Herrion's mother, Janice, sobbed in the front rows with other family members as Herrion's casket was carried from the carriage and into the sanctuary. Her son's jerseys hung from the second-floor balcony in the spacious and ornate Travis Avenue Baptist Church, a setting much larger than the small churches where Herrion served as a deacon and played drums while growing up in Fort Worth.
"It's obvious by the different levels of people who came out that Thomas sowed his seeds everywhere he went," said Hanks, who also played for the 49ers and, like Herrion, is also from North Texas. "And the people around him were the beneficiaries of that."
Members of the 49ers arrived in white limousines about an hour before the service. Those players who attended were coming off a 16-13 preseason overtime victory at home against Tennessee the night before.
After the service, the 49ers stood single-file outside the church as Herrion's casket rolled past them and was placed in a hearse. Herrion was to be buried in Mansfield, a suburb about 20 miles southeast of Fort Worth.

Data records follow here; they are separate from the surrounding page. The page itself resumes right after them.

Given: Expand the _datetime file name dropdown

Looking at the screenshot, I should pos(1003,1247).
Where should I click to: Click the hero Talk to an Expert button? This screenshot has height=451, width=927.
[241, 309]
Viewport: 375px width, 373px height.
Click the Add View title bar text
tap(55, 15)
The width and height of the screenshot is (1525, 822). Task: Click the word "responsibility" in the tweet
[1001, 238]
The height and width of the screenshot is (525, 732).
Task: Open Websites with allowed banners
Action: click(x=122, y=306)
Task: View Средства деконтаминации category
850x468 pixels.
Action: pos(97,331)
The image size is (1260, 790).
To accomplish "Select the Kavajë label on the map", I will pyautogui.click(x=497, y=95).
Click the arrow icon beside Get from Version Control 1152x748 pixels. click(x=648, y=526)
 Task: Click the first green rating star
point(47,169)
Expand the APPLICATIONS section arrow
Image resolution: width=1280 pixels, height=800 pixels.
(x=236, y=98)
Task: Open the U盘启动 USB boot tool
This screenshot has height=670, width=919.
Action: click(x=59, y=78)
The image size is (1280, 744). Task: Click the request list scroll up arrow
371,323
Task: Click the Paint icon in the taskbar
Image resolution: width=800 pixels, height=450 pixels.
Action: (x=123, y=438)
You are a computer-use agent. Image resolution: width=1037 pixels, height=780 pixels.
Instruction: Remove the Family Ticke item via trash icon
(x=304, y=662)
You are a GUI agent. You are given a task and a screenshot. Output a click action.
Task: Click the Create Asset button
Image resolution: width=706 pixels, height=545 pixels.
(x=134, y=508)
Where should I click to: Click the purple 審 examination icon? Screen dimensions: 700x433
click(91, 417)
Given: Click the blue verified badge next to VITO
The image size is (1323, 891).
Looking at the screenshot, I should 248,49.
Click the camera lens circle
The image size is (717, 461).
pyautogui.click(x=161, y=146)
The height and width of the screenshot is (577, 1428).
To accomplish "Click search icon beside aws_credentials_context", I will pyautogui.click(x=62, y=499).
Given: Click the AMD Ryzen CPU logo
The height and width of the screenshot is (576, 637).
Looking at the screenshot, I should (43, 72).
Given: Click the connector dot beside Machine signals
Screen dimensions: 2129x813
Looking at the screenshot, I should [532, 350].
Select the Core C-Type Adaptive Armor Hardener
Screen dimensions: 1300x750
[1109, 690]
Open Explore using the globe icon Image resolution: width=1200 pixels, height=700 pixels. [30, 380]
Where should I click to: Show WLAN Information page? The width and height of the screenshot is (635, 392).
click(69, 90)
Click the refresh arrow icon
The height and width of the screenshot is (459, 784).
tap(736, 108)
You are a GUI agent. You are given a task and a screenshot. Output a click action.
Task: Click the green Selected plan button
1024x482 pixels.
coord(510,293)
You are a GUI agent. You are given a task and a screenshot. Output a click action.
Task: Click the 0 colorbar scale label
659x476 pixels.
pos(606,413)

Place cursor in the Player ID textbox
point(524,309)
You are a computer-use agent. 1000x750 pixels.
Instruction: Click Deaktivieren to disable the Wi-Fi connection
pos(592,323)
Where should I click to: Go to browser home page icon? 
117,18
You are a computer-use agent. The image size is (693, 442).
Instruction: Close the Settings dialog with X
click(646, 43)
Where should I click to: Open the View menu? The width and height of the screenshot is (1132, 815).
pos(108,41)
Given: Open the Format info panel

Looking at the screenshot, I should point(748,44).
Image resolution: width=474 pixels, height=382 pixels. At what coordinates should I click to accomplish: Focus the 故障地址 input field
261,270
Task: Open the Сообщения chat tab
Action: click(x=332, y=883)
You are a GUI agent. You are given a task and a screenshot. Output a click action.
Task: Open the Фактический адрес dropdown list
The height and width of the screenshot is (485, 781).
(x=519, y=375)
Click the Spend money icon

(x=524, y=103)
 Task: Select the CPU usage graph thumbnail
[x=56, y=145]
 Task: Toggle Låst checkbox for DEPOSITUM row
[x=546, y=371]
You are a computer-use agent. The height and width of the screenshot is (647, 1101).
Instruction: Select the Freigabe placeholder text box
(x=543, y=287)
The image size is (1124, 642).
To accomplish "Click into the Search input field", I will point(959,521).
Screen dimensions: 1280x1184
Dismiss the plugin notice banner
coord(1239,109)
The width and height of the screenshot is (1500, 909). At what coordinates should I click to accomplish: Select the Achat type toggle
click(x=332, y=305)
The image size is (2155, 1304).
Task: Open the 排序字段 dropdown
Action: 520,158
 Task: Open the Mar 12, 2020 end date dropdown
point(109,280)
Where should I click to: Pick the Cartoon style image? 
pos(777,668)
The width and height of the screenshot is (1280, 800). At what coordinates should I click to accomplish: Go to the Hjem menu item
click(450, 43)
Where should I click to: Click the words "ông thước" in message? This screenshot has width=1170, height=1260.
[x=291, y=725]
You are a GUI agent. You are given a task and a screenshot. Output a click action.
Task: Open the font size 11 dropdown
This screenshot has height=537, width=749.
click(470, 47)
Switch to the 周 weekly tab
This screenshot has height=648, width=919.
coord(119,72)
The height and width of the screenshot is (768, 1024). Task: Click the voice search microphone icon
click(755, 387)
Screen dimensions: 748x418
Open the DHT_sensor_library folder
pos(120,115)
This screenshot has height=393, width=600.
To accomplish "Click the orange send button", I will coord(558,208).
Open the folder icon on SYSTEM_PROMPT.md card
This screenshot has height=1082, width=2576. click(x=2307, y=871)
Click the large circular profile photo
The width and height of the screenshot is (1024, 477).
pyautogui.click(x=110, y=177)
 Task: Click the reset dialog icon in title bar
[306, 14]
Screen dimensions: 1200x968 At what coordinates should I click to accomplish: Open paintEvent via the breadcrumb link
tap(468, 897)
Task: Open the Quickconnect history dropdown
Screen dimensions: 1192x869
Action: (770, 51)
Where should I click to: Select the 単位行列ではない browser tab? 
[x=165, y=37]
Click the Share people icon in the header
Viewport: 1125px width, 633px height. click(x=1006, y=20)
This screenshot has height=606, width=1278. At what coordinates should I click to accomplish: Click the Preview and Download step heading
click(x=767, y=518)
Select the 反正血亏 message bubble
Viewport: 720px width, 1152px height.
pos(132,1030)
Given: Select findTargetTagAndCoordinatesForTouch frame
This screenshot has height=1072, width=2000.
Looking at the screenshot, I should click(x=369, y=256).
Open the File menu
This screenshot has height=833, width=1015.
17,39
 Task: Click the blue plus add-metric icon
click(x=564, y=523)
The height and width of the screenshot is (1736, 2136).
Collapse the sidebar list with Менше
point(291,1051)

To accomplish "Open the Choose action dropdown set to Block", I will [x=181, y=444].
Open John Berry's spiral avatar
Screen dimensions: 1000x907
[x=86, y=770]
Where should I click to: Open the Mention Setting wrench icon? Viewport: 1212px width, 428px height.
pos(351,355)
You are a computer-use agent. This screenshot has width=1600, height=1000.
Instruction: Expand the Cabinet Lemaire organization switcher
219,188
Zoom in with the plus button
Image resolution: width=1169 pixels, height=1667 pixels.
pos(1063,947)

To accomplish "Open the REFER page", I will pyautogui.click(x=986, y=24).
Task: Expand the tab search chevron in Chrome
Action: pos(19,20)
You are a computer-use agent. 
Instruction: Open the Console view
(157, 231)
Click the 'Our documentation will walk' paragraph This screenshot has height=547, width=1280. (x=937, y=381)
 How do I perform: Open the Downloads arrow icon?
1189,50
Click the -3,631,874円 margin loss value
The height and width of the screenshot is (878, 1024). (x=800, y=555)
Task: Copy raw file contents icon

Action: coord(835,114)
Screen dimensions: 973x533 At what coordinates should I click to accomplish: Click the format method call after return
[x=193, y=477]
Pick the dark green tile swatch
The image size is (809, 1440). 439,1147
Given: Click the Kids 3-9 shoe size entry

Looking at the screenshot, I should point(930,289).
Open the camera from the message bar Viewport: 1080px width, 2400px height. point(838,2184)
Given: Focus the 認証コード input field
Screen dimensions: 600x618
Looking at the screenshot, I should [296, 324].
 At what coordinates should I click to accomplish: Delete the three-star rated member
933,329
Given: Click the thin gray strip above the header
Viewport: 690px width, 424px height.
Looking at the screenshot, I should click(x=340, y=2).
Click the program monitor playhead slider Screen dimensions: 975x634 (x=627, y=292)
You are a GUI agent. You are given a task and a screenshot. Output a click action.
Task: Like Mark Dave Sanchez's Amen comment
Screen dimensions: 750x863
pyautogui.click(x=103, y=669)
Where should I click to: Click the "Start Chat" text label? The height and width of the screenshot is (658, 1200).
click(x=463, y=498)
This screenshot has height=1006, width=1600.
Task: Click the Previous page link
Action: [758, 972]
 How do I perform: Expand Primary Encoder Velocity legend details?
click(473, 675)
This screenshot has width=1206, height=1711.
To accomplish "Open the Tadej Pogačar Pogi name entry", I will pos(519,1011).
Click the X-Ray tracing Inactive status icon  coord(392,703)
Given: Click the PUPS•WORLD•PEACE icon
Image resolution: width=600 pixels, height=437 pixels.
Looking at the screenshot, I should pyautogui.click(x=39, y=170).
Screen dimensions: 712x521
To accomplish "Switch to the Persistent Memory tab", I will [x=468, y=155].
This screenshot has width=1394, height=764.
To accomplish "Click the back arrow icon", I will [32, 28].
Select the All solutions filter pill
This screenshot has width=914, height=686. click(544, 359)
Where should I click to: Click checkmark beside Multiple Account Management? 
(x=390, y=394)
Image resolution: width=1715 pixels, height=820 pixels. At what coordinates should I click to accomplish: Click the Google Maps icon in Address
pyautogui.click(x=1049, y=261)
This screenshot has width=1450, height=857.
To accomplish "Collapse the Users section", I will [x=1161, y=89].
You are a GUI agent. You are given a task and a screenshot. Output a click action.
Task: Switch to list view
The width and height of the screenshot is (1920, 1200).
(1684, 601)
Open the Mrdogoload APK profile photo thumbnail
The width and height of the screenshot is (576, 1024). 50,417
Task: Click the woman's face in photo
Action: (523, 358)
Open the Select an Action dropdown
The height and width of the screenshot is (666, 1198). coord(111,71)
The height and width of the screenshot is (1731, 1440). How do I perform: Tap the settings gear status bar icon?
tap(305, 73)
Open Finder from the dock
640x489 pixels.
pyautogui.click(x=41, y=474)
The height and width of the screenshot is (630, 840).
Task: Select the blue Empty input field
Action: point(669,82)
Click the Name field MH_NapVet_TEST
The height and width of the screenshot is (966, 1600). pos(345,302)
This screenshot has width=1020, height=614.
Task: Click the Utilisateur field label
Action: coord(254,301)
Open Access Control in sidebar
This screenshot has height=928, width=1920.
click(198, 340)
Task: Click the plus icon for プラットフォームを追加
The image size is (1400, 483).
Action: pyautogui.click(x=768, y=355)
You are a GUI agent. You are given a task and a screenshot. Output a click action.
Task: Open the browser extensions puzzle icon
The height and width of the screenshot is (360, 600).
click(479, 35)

"He really brought a lot of joy to people," said 49ers guard Paul Zukauskas, whose locker was next to Herrion's. "It was the least we could to come down here."
Team chaplain Earl Smith addressed the mourners on behalf of the 49ers. He described his first meeting with Herrion at a team bible study, where the lineman said he was grateful for being released from the Dallas Cowboys during training camp before coming to San Francisco.
"He said ... 'I'm glad, because I needed a fellowship. I needed somewhere where I feel like I belong,' " Smith said. "The fellowship felt that love."
Several players from Polytechnic High School -- which retired Herrion's No. 76 jersey before its season opener Aug. 26 -- wore their school jerseys while seated near the front. Tangelon Nichols, one of Herrion's closest friends from Polytechnic, prodded laughs after recounting memories of Herrion working at a fast-food restaurant, the "raggedy red Buick" he drove in high school and how his graduation gown tightly clung to his beefy body.
"He was an indelible personality who left an impression on all who knew him," said Rick Babcock, who coached Herrion at Polytechnic. "He could be serious and, in a brief moment, he could turn that seriousness into something lighthearted. No one could remain despondent if Thomas had anything to say about it."